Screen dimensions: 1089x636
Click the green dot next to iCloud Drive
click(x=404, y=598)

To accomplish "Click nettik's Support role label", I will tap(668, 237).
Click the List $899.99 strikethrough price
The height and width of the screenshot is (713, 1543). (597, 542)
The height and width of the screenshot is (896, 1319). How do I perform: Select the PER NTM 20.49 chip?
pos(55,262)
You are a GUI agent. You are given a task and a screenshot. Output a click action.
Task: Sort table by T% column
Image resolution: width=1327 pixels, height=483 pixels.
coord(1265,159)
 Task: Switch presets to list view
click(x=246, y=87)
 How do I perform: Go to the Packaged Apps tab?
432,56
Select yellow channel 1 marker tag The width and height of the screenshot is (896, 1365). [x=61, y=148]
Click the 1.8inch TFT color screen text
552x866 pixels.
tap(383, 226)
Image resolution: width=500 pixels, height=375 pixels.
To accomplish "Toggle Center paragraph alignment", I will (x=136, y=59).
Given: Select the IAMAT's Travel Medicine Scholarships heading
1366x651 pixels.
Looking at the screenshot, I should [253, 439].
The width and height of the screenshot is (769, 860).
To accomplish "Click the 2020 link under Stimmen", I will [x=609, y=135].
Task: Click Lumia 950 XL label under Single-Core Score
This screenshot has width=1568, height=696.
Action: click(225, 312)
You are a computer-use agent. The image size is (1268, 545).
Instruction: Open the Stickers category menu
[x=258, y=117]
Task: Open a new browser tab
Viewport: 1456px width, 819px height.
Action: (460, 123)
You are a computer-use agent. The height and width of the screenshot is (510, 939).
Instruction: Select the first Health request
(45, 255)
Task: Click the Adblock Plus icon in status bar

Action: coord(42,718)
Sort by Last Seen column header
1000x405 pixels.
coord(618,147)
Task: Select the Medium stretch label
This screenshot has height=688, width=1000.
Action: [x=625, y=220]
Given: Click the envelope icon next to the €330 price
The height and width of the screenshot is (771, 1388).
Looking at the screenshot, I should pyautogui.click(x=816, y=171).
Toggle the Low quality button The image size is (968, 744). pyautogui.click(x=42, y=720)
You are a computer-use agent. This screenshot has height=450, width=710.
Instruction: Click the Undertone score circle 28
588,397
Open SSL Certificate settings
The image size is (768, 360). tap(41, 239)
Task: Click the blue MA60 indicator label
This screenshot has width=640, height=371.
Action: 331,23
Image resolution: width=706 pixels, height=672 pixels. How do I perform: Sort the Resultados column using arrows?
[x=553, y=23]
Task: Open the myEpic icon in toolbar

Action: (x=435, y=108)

Your objective: Copy each line of the listing that includes "agent".

Exercise output:
You are a GUI agent. You are given a task and a screenshot. Output a click action.
You are a computer-use agent. The image size is (1268, 545).
You are a computer-use agent. The height and width of the screenshot is (510, 939).
You are a computer-use agent. This screenshot has height=450, width=710.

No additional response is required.